Apr 27, 2010

What Ralph Nader *May* Teach Us About Ron Paul

I'm not going into any specifics here, because the canyon between Paul and Nader couldn't be wider. However, what I want to caution you people out there against is judging the man too closely by his followers. I don't want to start a ruckus with Libertarians, but some of them are quite devoted to Paul. I have allowed the irony of their position - How can you follow Obama so blindly! Ron Paul's always right! - to keep me from thinking more deeply about whether or not his positions really, truly, honestly deserve the headspace I've been unwilling to give them.

How this relates to Ralph Nader is in the near-religious fervor with which both men's followers regard them. We live in an age of the cult of personality, and both me are subject to it, even in their respective lack of personality. What happened ten years ago is that the majority of Americans eschewed the message of Ralph Nader because his denizens were a bit wacky, and he was a turd in the punch bowl, but the anti-corporatism message he espoused is becoming eerily prescient in these financially bankrupt days of our republic.

Similarly, Paul's supporters are so fervent that they tend to turn the average person off, myself included, because you can kind of see that David Koresh look in their eyes when they talk about RP. That should not detract, however, from what the man is trying to say. We should keep the man separate from the message, indeed, as far as the supporters go. When I posed a question on the internet recently, asking Libertarians what their biggest grief with the man was, the most compelling answer I received was, "I wish he were twenty or thirty years younger. Oh, and he could be more forceful in his message." Honestly.

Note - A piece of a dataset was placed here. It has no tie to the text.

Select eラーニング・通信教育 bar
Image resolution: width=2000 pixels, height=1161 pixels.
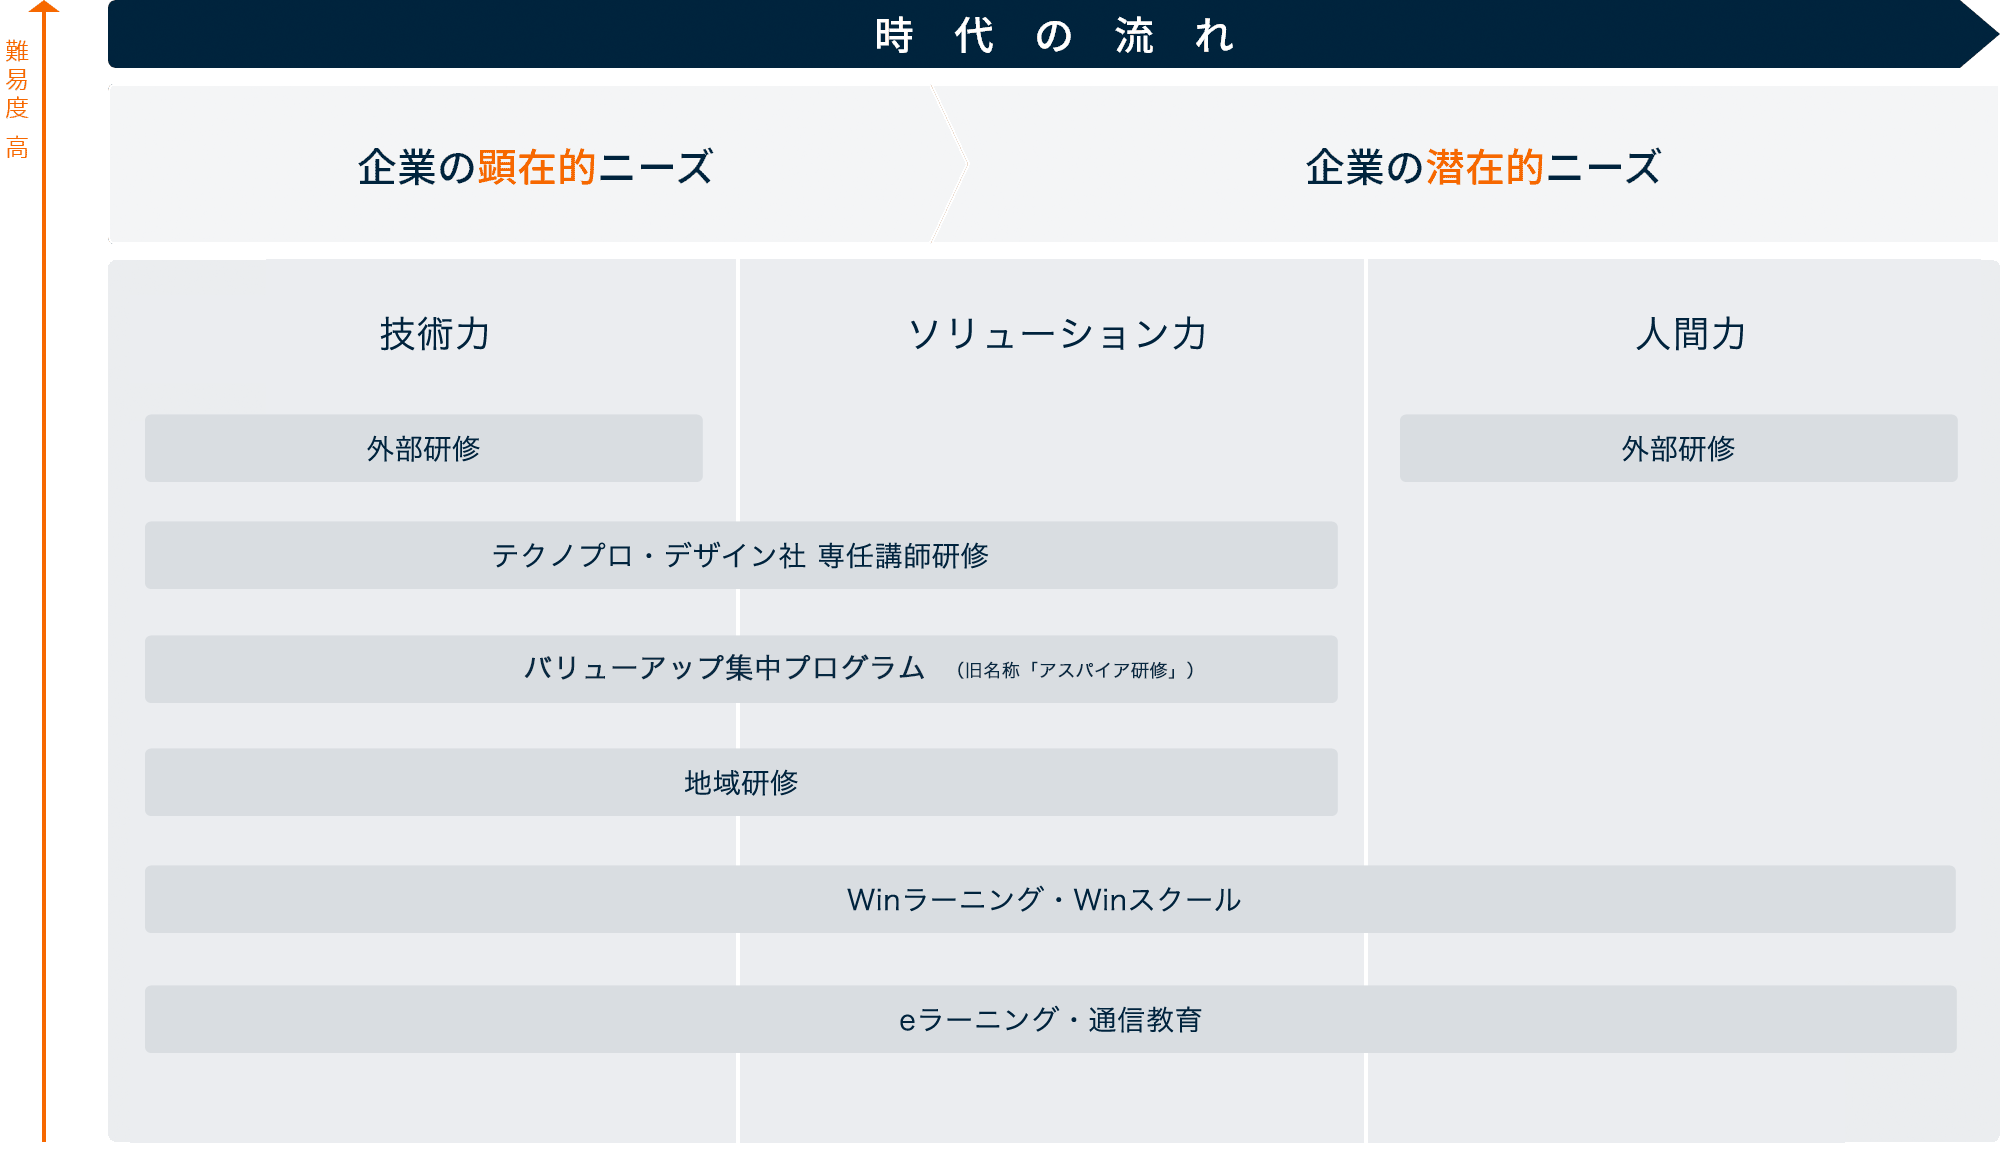(1050, 1019)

No doubt, Ron Paul has a track record to back up what he's saying, but that's not really the argument being made here. I demur from going into any real discussion of his positions - that is a post for another time - but the crux of this argument (and I hope RP fans can see through the veiled criticism to what is ostensibly a compliment) is that Ron Paul shouldn't be discounted simply because he's willing to throw a wrench in the modern political machine. I'll leave you with a quote from Ralph Nader in order to drive this point home: “When people say, ‘Why’d you do this in 2000?’ and so on,” Nader explains in AN UNREASONABLE MAN, “I’d say, ‘I’m a 20-year veteran of pursuing the folly of the least worst between the two parties.’ Because when you do that, you end up allowing them to both get worse every four years.”